Le Conseil National des Barreaux rappelle en effet que la profession d’avocat dispose déjà de la ressource nécessaire pour répondre à la systématisation de la présence d’un avocat aux côtés de l’enfant : des dizaines d’avocats titulaires de la mention de spécialisation ; des formations généralisées pour tous les avocats intervenant en assistance éducative ; des sessions annuelles de formation ouvertes à tous ; l’existence de 120 groupements “mineurs” constitués dans les barreaux permettant suffisamment d’avocats engagés, formés et disponibles. Inscrire un quantum d’heures de formations obligatoires est donc tout autant inutile qu’il constituerait une exception unique dans le droit français de l’aide à la défense.

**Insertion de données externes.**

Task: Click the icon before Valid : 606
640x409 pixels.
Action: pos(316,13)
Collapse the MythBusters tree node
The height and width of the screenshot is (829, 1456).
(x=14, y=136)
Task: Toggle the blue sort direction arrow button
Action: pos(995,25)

L’organisation mise en place permettra d’alléger le travail des greffes, à rebours de l’argumentaire avancé d’une complication voire d’un engorgement des tribunaux.
Par ailleurs, des expérimentations ont déjà été menées, et pas seulement de manière résiduelle. Elles ont eu lieu à grande échelle, sur près d’un tiers des barreaux français, notamment à Nanterre, Bourges ou encore Avignon, et démontrent déjà la faisabilité tout autant que la nécessité du dispositif. Le bilan est unanimement positif et insiste sur la meilleure préparation des audiences, un meilleur recueil de la parole de l’enfant et une suppression des disparités liées au discernement.
Enfin, les critères retenus pour l’expérimentation sont trop restrictifs, en retenant une condition de discernement basé sur un âge purement arbitraire et donc tout aussi inégalitaire qu’il risque par ailleurs de laisser de côté certains des dossiers les plus lourds.